高松商業や尽誠学園など全国レベルの野球強豪校がひしめく香川県で、丸亀城西高校は通算14度の甲子園出場歴を誇る古豪チームだ。 1918年開校と長い歴史を持つ丸亀城西高校野球部はどんな功績を残してきたのだろうか。

創立100周年を迎える丸亀城西高校の歴史

丸亀城西高校は香川県の公立高校で、現在は普通科の総合選択制となっているが、以前は商業高校だった歴史を持つ。1918年に丸亀市立丸亀商業学校として開校、移管や国の学校制度改正により幾度となく名称変更を経たが、長く商業高校として存在してきた。普通科が設置されたのは1993年で、この年から県立丸亀城西高校に改称して現在に至る。また、2005年をもって商業科の入学募集を終え、総合選択制を導入することで全日制の普通科高校となった。
運動系、文科系ともに部活動は盛んで、現在は野球部以外に弓道部やソフトボール部、バドミントン部なども強豪として知られる。 2017年で学校創立100周年を迎えるだけに、各部の士気は高まっている。

真骨頂の粘り強さで感動を呼んだ1980年春の選抜

丸亀城西高校野球部は、香川県内でも有数の強豪チームとして知られている。これまでに春の選抜10回、夏の選手権4回と甲子園出場を果たしている。ただし、そのうち11回が1980年代までと、近年は地区予選でライバル校に苦戦している。
甲子園での最高成績はベスト4、1980年に開催された春の選抜で成し遂げた。地区予選で高松商に1-0と際どく勝ち切って甲子園出場を果たすと、1回戦は瀬田工に6-1の勝利を飾り順調なスタートを切った。真骨頂は2回戦からで、滝川に延長12回の末6-5、準々決勝は名門の東北に6-5と、地区予選で見せた接戦の強さを発揮。優勝候補の帝京と対戦した準決勝でも延長12回を戦い抜く粘りを見せたが、1-2の惜敗に終わった。この試合は観衆に大きな感動を呼んだ、大会屈指の好ゲームだった。

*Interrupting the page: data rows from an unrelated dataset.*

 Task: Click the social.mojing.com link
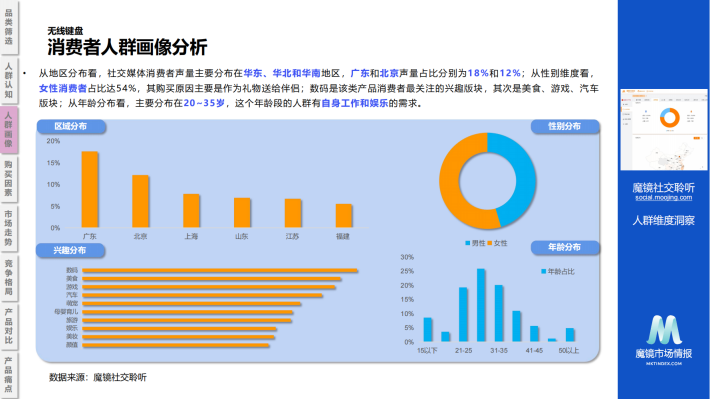[x=663, y=197]
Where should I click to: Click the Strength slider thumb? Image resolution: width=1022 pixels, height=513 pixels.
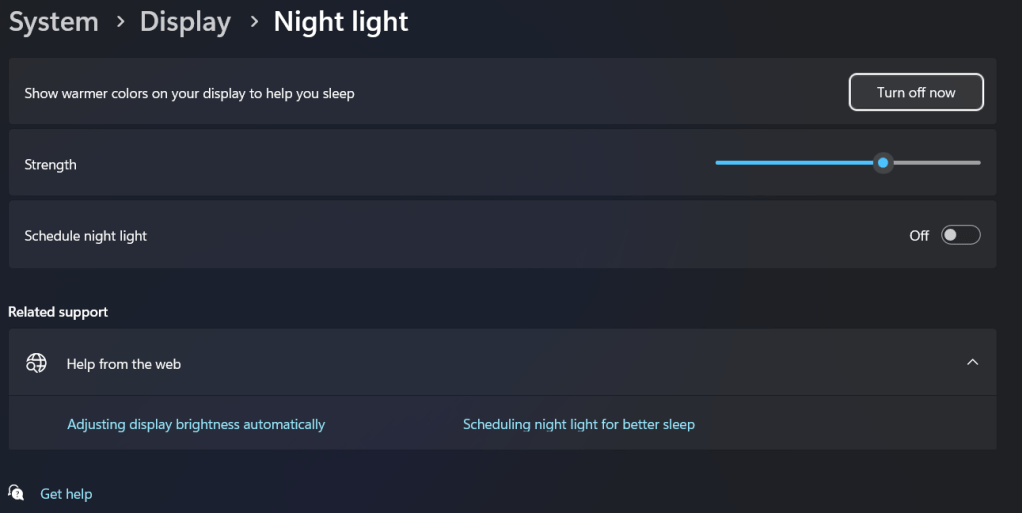click(882, 162)
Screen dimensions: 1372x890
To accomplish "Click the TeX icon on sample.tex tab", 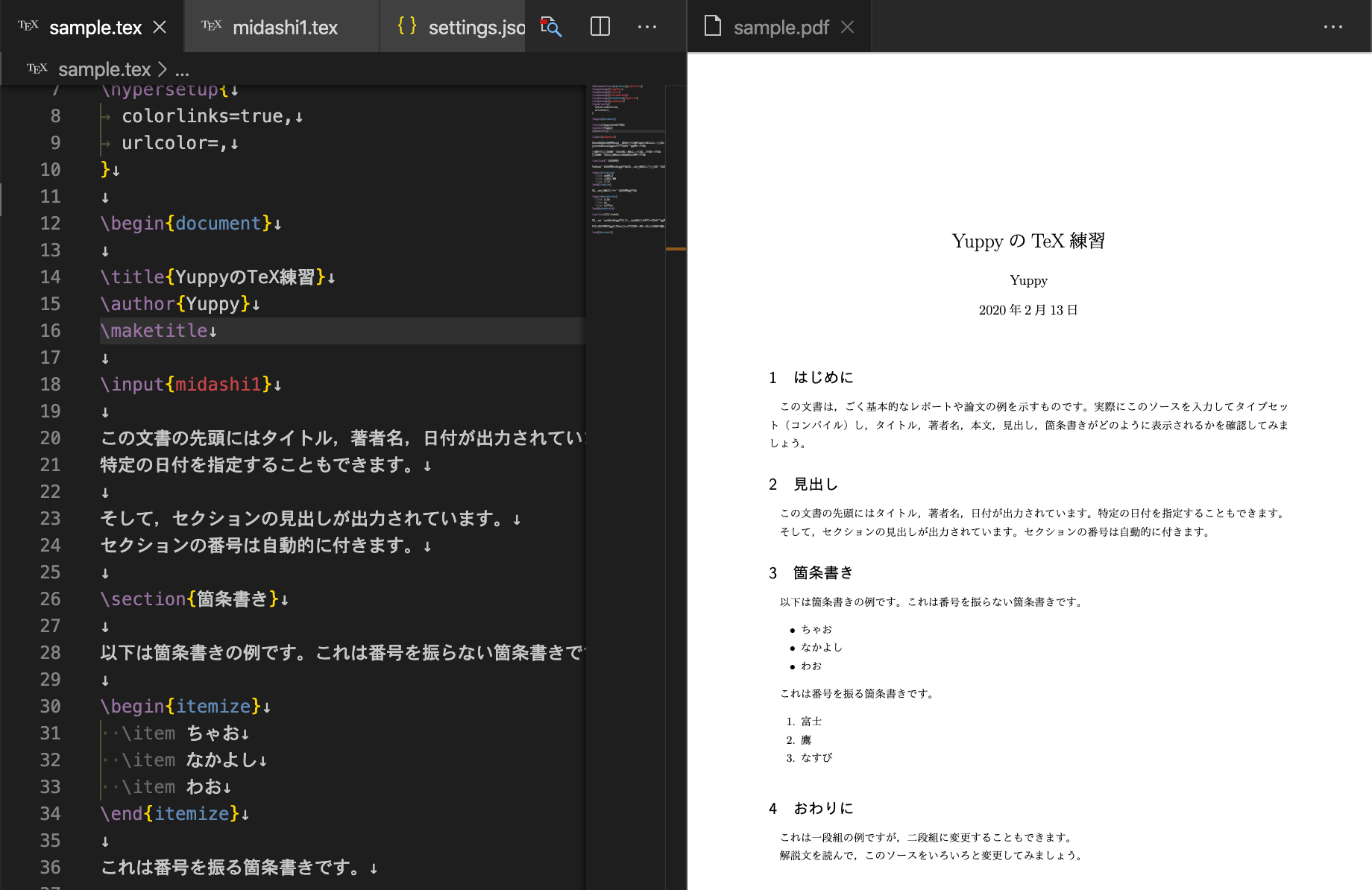I will (27, 27).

高校野球の勢力図遷移に飲み込まれた2005年夏の選手権

第87回の全国選手権は、丸亀城西高校にとって8年ぶり4度目となる夏の甲子園出場だった。香川県予選では1回戦で優勝候補の高松商に7-3と打ち勝ち、その後も接戦をものにしていく。かつて全国の舞台で見せた粘り強さを発揮して決勝へ進出すると、寒川を5-3のスコアで破り香川県代表の座を射止めた。 甲子園では2回戦からの出場となったが、初戦で宇都宮南に14-3と大勝して勢いに乗る鳴門工を相手に0-6と完敗。全国レベルの経験値不足を露呈する結果となったが、すでに大半の出場校が私立高校という甲子園の勢力図にあって、県立高校の健闘は誇るべき功績だった。
また、丸亀城西を破った強豪鳴門工は次戦で北海道代表の駒大苫小牧に敗戦。駒大苫小牧はこの大会で2年連続の優勝を飾り、北日本の学校も甲子園で結果を出せるという新たな勢力図を作り上げた。

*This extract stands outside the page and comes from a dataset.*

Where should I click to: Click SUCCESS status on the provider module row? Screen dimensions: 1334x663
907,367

偉大なる指導者、橋野純氏と丸亀城西高校の歩み・part1

学生スポーツの世界でも、優秀な指導者の存在はチーム強化に向けた重要な要素だ。丸亀城西高校野球部を県内屈指の強豪に育て上げた指導者として、橋野純氏を挙げる。 橋野純氏は丸亀城西の野球部OBで、高校時代から内野手となりチームの主将だった。国士舘大学を卒業後は社会人野球へと進んでいる。1972年から母校である丸亀城西(当時は丸亀商業)の野球部監督に就任、74年夏の選手権を皮切りに計6度の甲子園出場へと導いた。80年春の選抜ではベスト4、さらに81年、82年と3年連続で春の選抜出場を果たしている。

偉大なる指導者、橋野純氏と丸亀城西高校の歩み・part2

丸亀城西高校野球部に一時代を築いた橋野監督。1992年には20年務めた母校を離れ観音寺中央高に赴任した。そこでも野球部監督に就任し、95年春の選抜で初出場初優勝という快挙を達成した。 2002年から丸亀城西に復帰すると、教師の定年に伴い辞任する2008年まで野球部の再建に尽力する。2004年春の選抜、2005年夏の選手権へとチームを導いた。
2009年には再び丸亀城西に復帰、最終的に2014年まで野球部を指導した橋野監督だが、その実績の裏には真摯に粘り強く選手と向き合う姿勢があり、勇退まで1人の退部者も出さなかった名監督だ。

まとめ

高校野球の名門校は圧倒的に私立が多く、全国から能力の高い中学生をスカウトしているが、丸亀城西高校は公立校のため、私立のようなスカウト活動はできない。 しかし、橋野監督が植え付けた粘り強さを信条に接戦をものにしていけは、創立100周年で迎える夏の選手権出場も夢ではない。